Given instruction:
Collect each line in the items below that contains the word "width".

Text and item location entries:
:::

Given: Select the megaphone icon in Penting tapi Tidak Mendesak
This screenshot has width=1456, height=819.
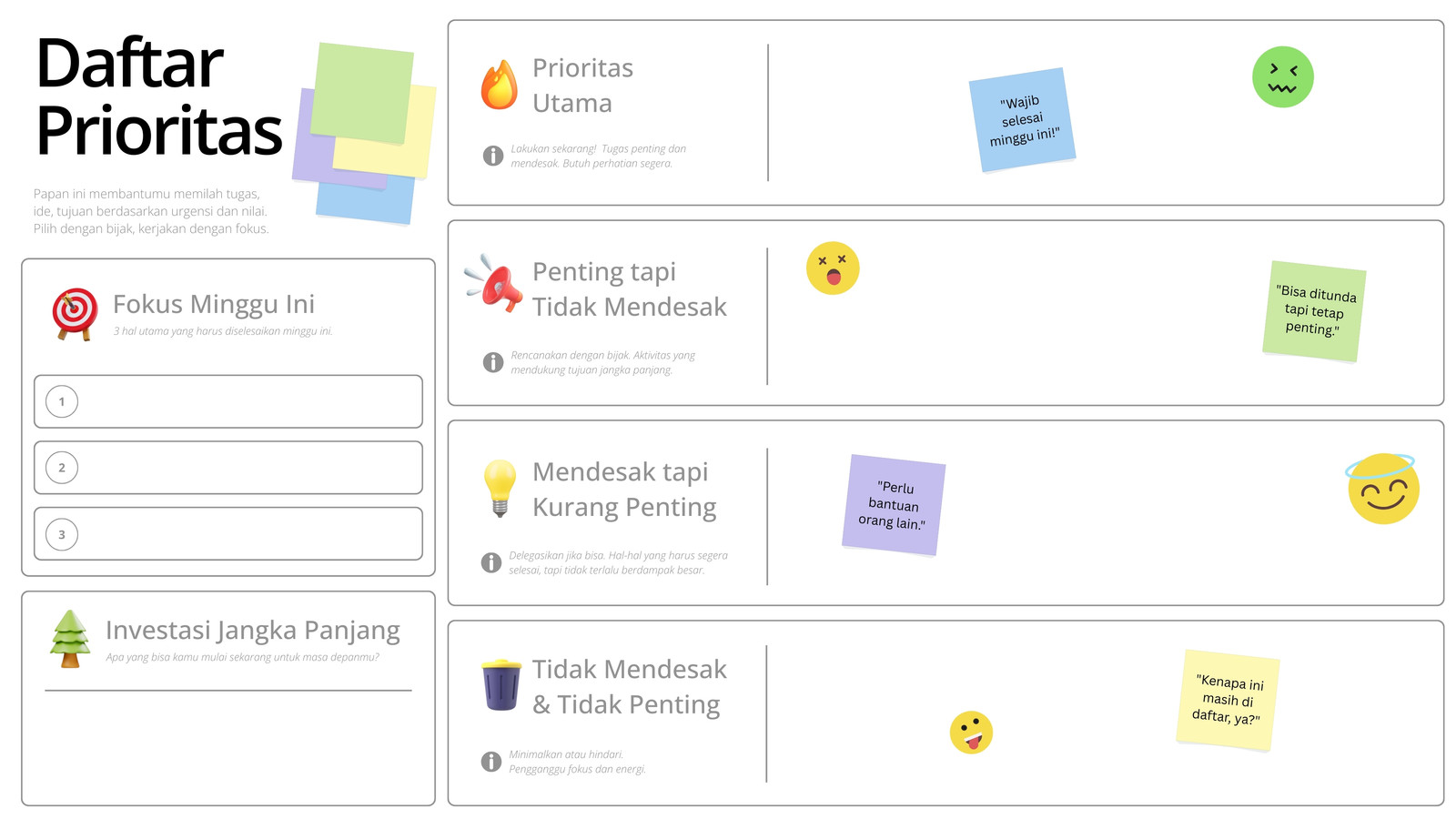Looking at the screenshot, I should pos(493,283).
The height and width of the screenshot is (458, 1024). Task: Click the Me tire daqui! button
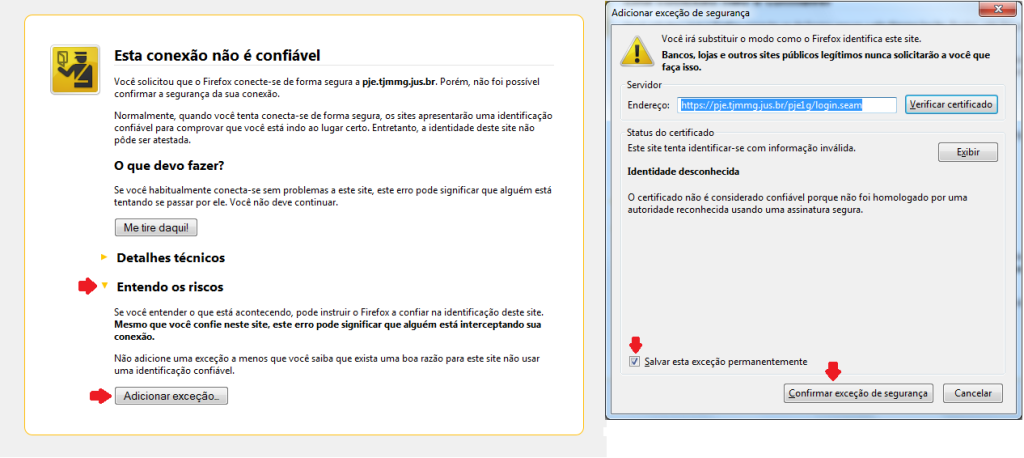point(156,228)
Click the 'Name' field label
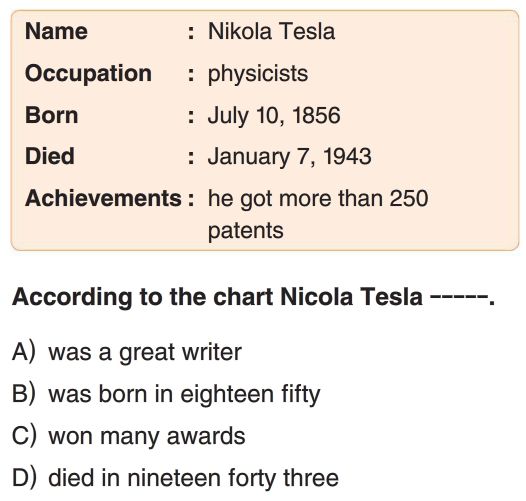The image size is (526, 501). pyautogui.click(x=56, y=31)
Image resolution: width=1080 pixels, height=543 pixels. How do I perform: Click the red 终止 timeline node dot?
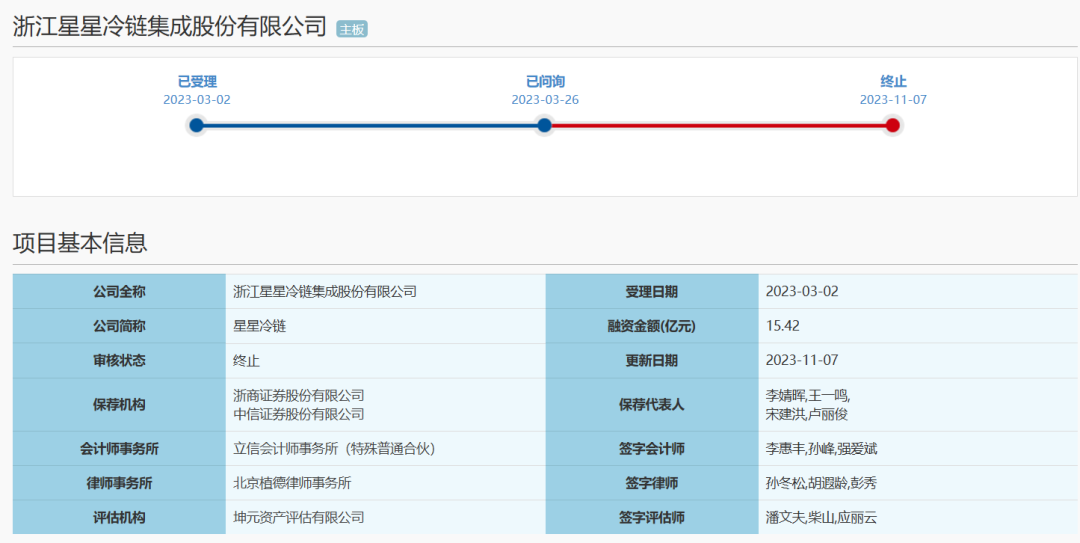click(892, 125)
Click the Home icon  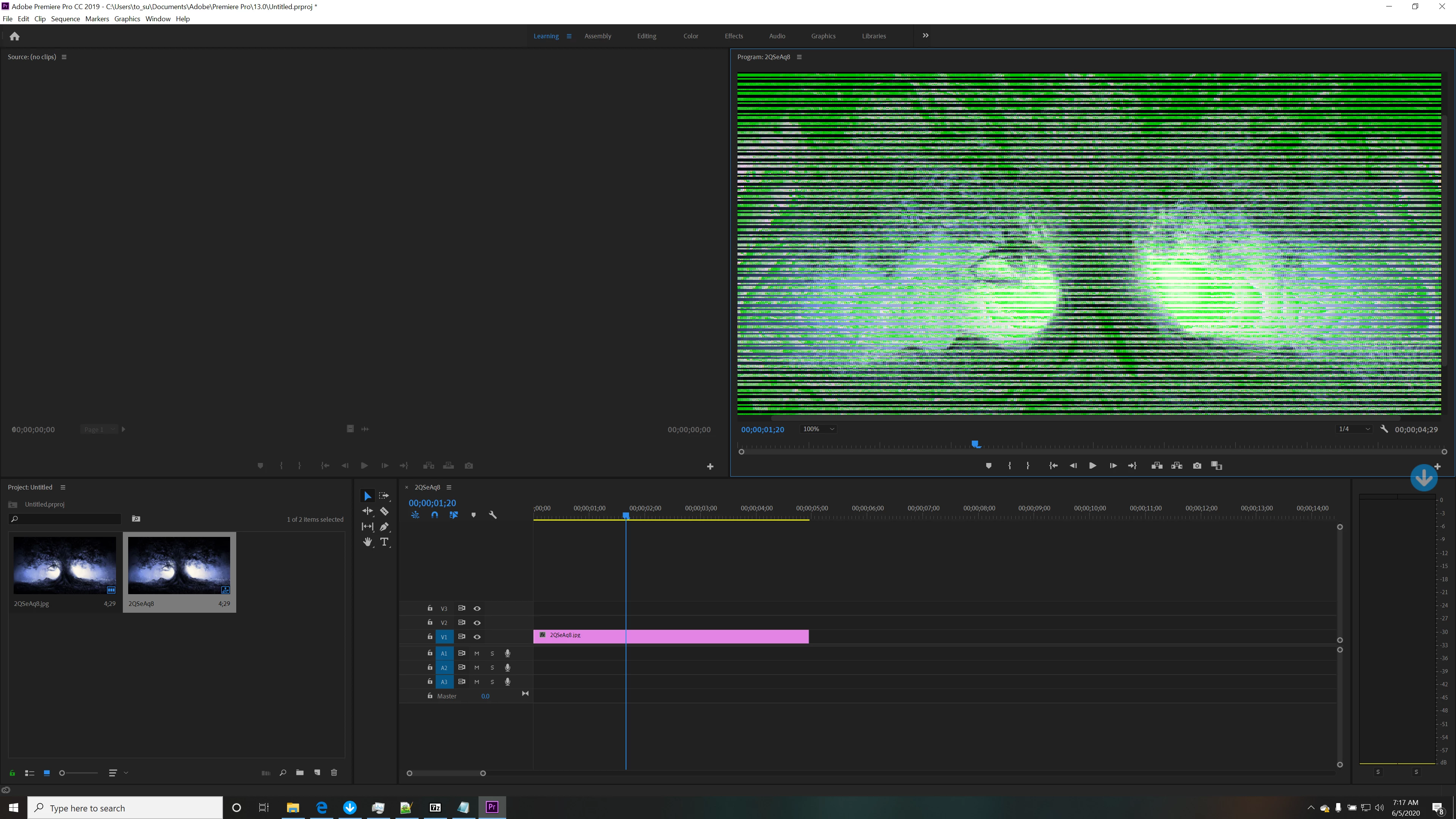[x=15, y=36]
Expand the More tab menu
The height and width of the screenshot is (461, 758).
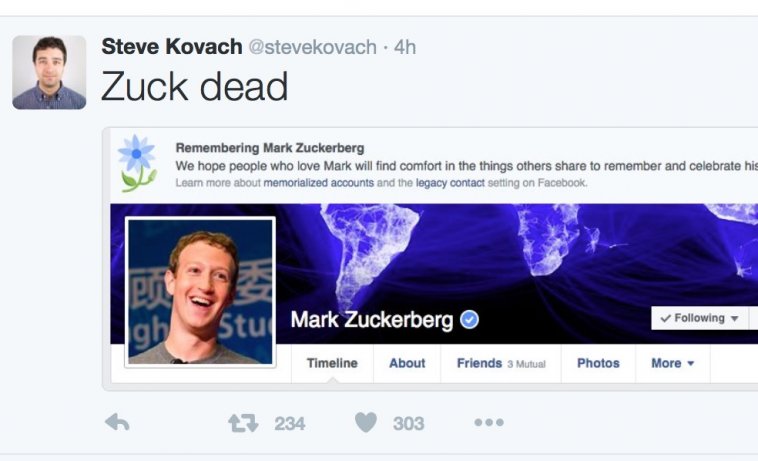pos(672,363)
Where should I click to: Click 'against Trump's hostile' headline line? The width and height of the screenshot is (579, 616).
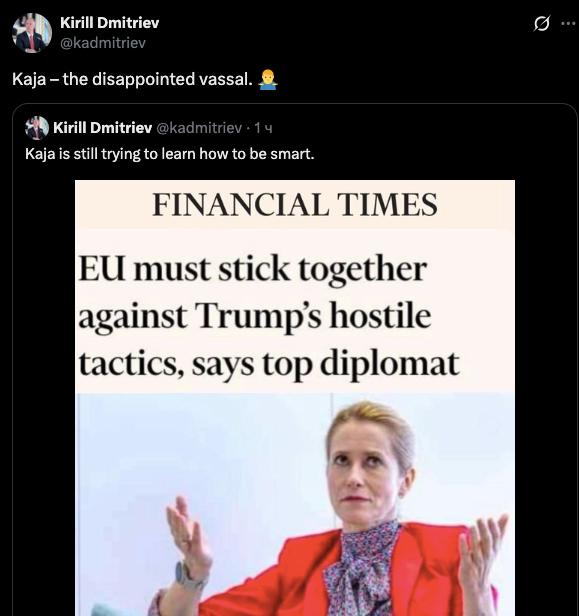[x=255, y=317]
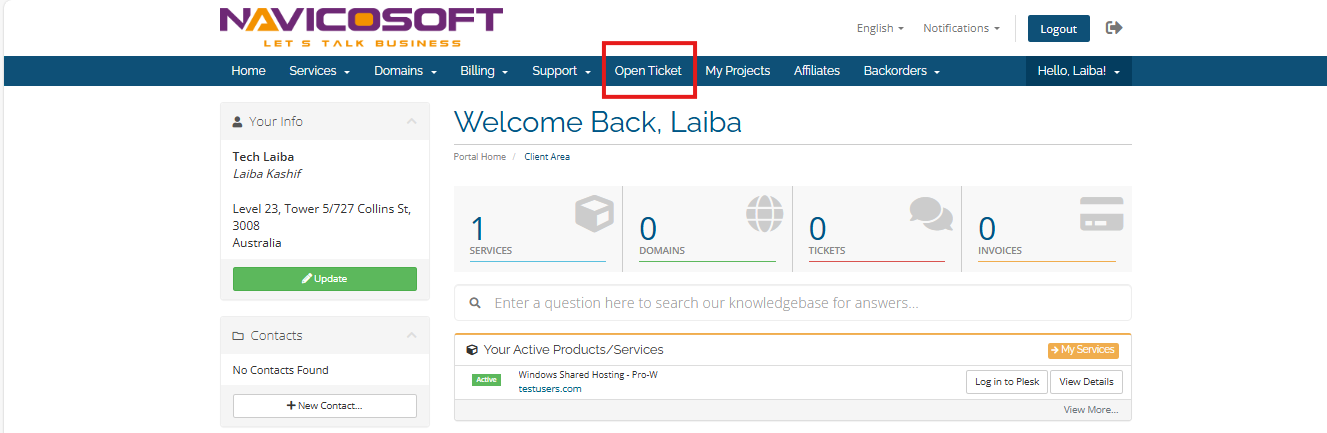Click the Navicosoft logo

[x=360, y=27]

:::

Answer to the task:
This screenshot has width=1456, height=819.
The height and width of the screenshot is (458, 1024). Task: Click the Me tire daqui! button
Image resolution: width=1080 pixels, height=543 pixels. How do I perform: Click the red 终止 timeline node dot?
The height and width of the screenshot is (461, 758).
Where should I click to: Click 'against Trump's hostile' headline line? The width and height of the screenshot is (579, 616).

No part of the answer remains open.